HSBC Holdings Plc, BNP Paribas SA, Citigroup Inc., Credit Suisse Group AG, UBS AG and Australia & New Zealand Banking Group Ltd. are among lenders predicting that the central bank will add this year to the quarter-point increase that took the benchmark one-year lending rate to 5.56 percent and the one-year deposit rate to 2.5 percent.
The reserves ratio will probably be raised by a further 50 to 100 basis points before year-end, said Lu Zhengwei, a senior economist at Industrial Bank Co. in Shanghai. It’s “very likely” the central bank will also increase interest rates as early as the first half of December, when November inflation figures are due, he said.

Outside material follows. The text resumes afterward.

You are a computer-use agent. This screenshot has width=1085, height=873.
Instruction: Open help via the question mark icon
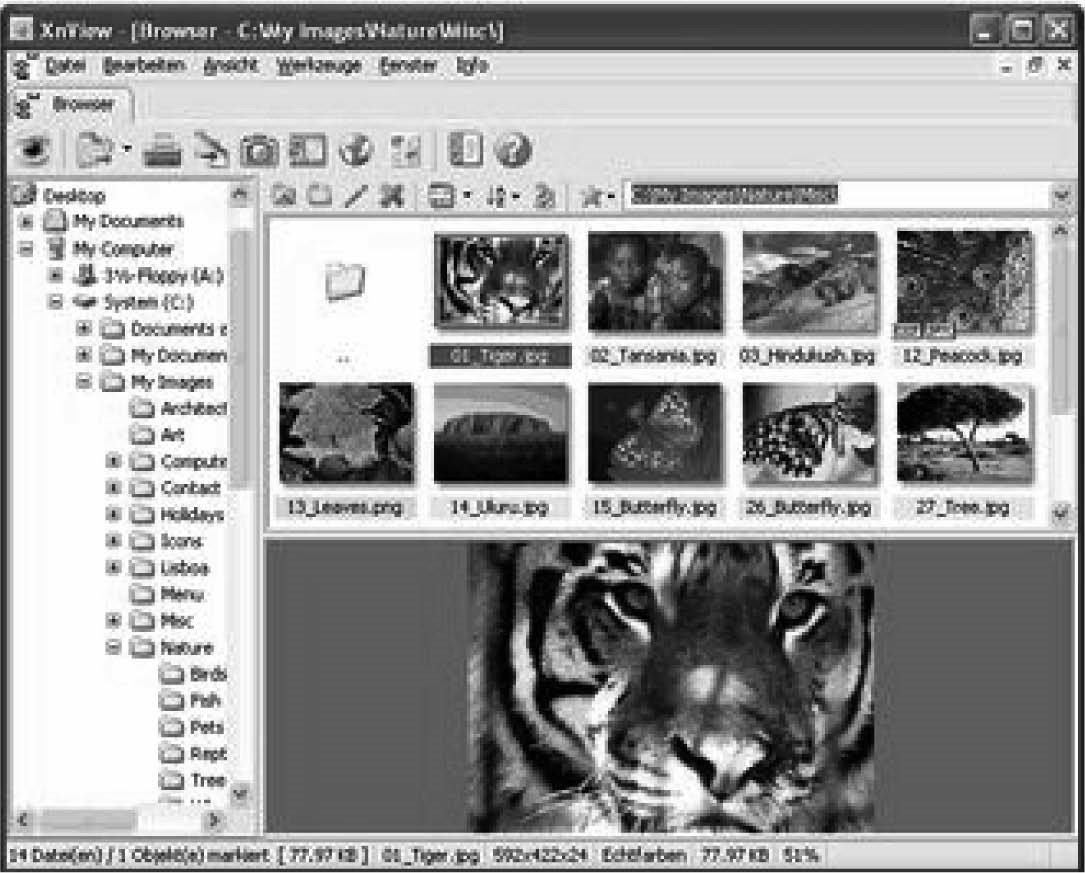[512, 151]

Gansu Dunhuang Seed climbed 1.3 percent to 31.94 yuan and Shandong Denghai Seeds Co. increased 0.6 percent to 66.30 yuan. Goldman Sachs initiated coverage of the two companies with “neutral” ratings.
China’s grain prices will “rise steadily” at about 10 percent next year, benefiting the nation’s seed and fertilizer companies, according to a Goldman report by Jessie Pinglun Lai and Chris Shiu.
Other producers of consumer staples also gained. Kweichow Moutai Co., the nation’s biggest maker of baijiu liquor by market value, rose 1.9 percent to 178.51 yuan. Inner Mongolia Yili Industrial Group Co., the largest dairy producer by sales, soared 2.7 percent to 41.77 yuan.
Indexes tracking telecommunications and technology stocks rose at least 4 percent. ZTE, China’s second-biggest phone-equipment maker, gained 5.9 percent to 28 yuan, the most since Oct. 8. Zhejiang Dali Technology Co., which develops infrared imaging technology, jumped by the 10 percent daily limit to 37.40 yuan.
The stocks are expected to benefit from the government’s next five-year plan starting 2011, Citic Securities analysts led by Chen Hualiang wrote in a note today. The Shanghai Composite may fluctuate around the 2,800-point level in the “short term” because inflation may ease and the government will strike a balance between growth and tighter lending, they wrote.